Records excerpted from a collection:
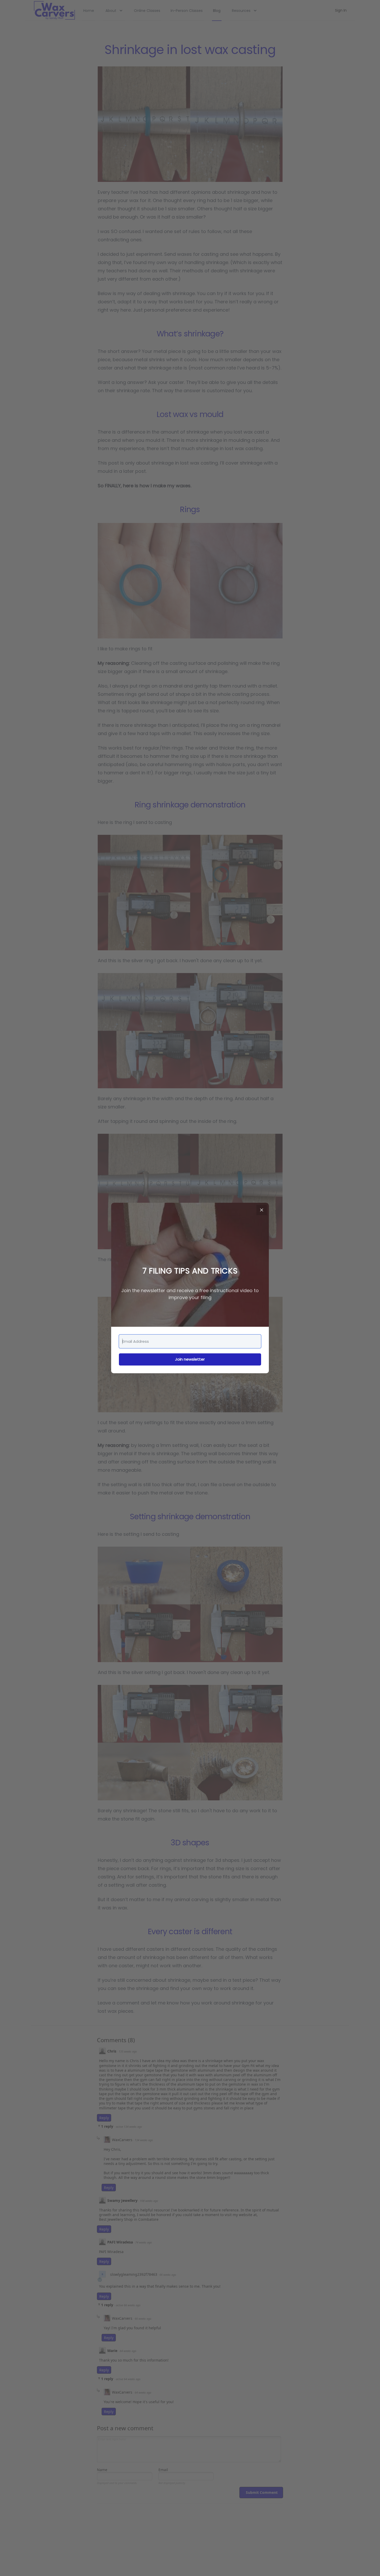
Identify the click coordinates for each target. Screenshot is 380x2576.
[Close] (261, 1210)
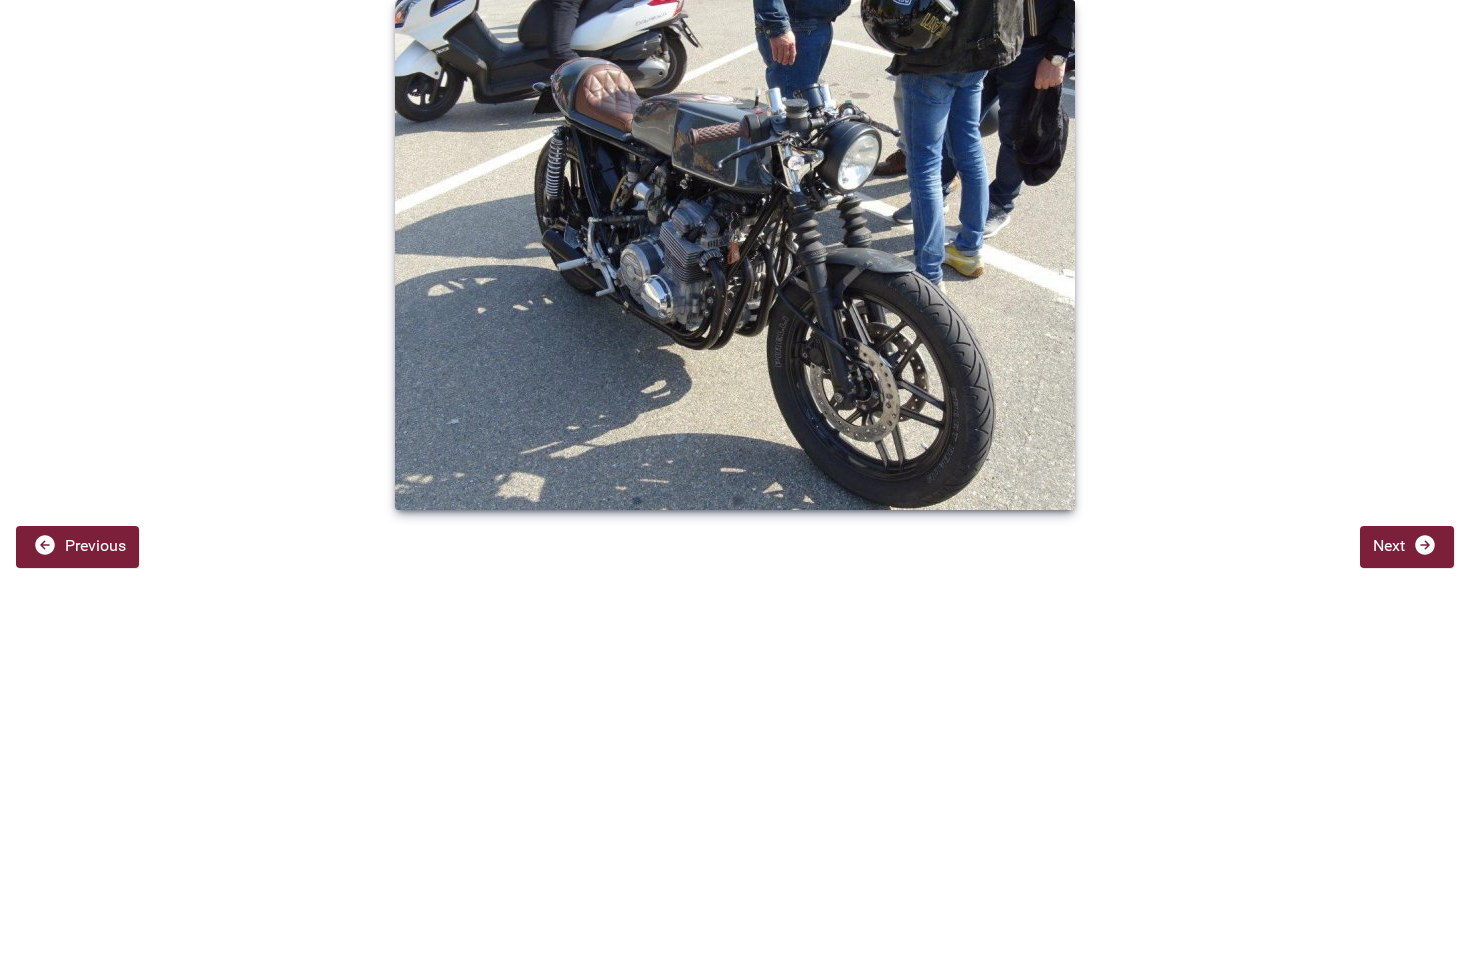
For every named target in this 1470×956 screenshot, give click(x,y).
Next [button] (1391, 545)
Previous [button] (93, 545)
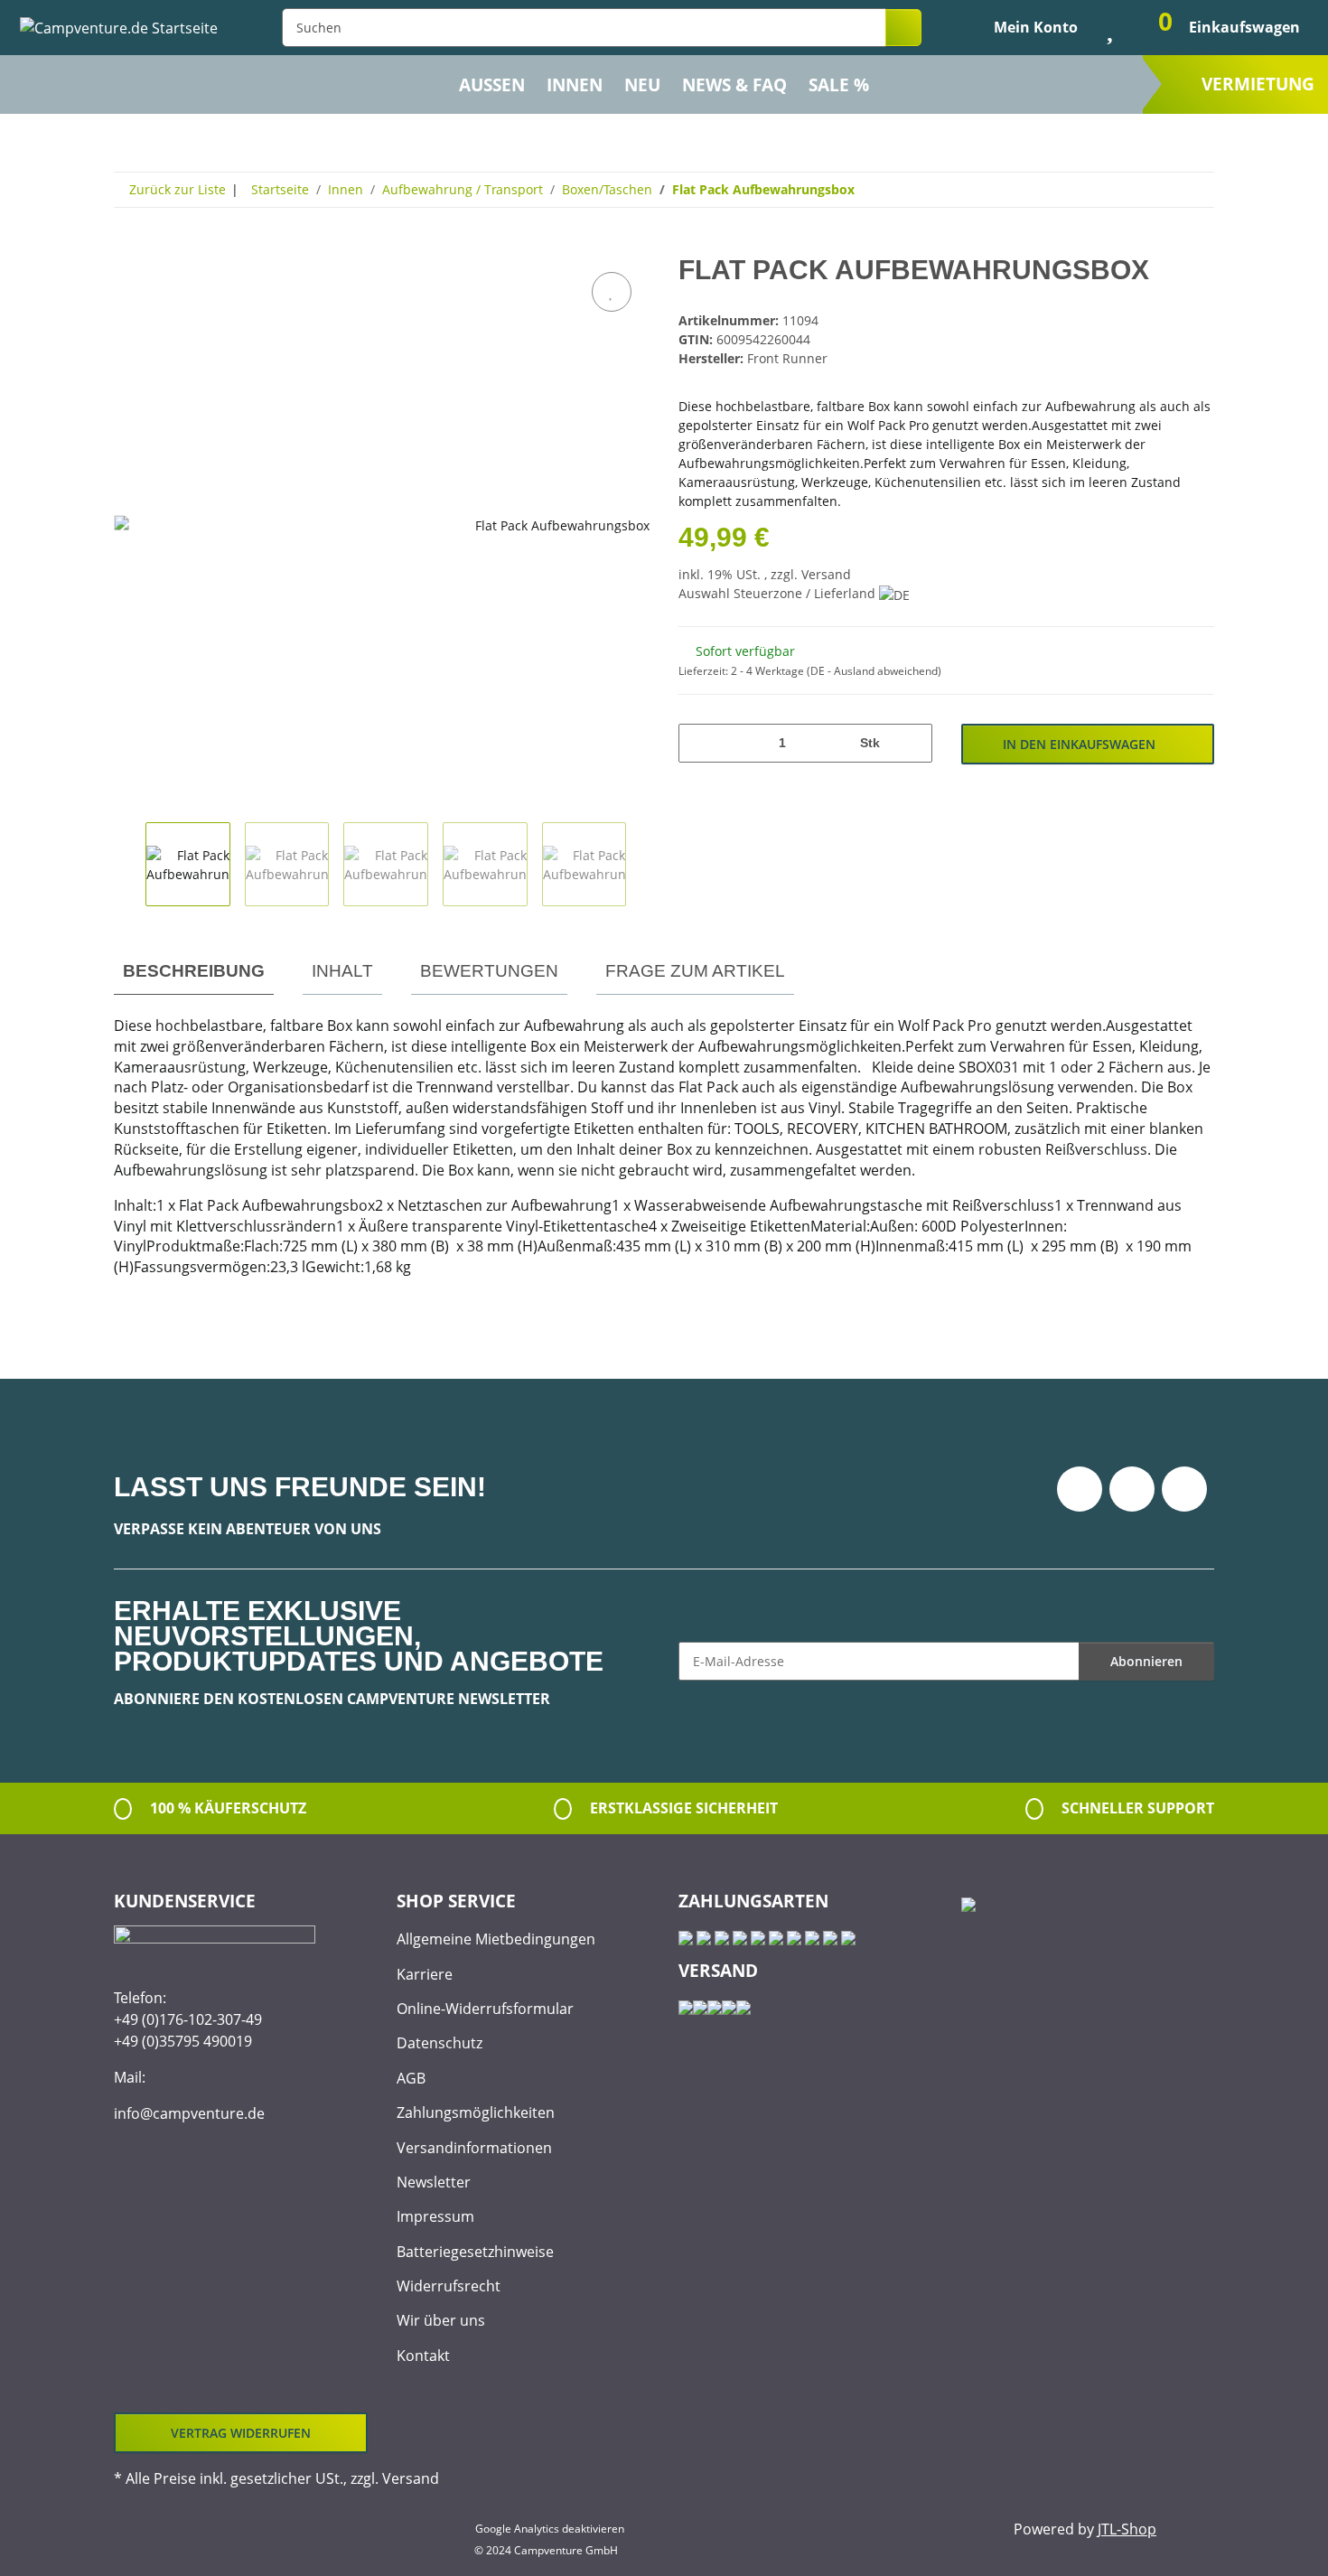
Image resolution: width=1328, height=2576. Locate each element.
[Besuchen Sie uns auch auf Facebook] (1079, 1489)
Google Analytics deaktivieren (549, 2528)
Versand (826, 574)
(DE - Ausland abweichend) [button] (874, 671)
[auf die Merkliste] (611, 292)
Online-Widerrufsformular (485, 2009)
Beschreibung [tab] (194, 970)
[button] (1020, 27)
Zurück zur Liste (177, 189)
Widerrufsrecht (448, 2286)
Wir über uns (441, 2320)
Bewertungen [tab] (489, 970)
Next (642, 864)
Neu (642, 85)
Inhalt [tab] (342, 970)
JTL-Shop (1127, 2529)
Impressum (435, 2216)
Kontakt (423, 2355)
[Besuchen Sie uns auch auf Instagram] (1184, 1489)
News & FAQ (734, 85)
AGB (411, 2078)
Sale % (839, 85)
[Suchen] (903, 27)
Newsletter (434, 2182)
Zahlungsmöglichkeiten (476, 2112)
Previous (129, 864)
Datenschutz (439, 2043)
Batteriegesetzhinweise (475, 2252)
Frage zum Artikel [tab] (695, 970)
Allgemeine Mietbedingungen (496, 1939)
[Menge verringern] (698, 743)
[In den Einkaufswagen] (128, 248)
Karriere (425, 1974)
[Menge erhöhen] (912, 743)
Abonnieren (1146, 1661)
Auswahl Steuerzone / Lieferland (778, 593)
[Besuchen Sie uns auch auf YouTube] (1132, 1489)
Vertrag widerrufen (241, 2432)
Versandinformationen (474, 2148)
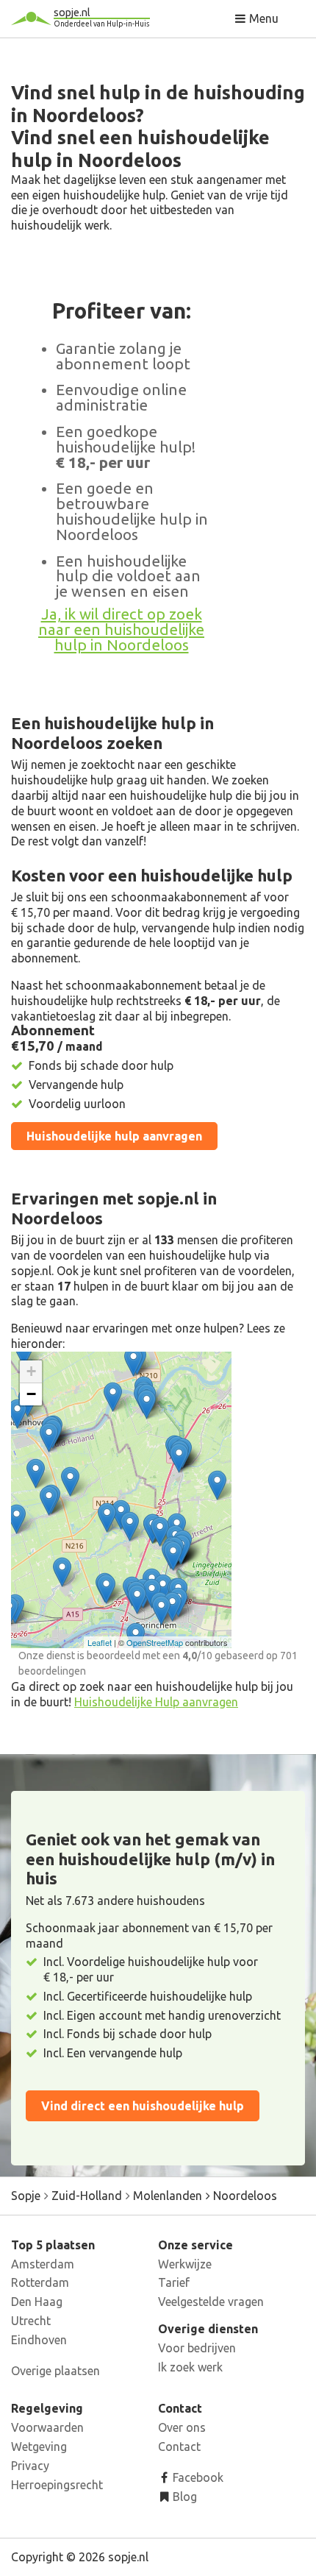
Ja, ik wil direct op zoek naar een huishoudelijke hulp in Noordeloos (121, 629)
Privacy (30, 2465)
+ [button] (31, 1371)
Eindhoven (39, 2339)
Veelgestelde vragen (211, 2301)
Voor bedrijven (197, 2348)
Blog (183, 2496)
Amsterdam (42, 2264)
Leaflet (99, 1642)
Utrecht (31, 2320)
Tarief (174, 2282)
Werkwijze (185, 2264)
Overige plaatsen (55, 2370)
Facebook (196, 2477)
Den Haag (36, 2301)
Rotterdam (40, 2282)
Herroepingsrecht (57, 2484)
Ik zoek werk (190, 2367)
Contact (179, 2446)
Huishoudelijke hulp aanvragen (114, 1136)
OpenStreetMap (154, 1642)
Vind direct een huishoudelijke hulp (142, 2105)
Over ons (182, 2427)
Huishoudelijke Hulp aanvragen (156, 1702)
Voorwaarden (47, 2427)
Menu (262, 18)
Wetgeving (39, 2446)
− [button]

Exercise aim ::
Return all lines above that mention the word "click".

Solution to the exercise ::
Identify the click coordinates for each target. Screenshot is 380x2576.
For every named target in this 1470×956 screenshot, give click(x,y).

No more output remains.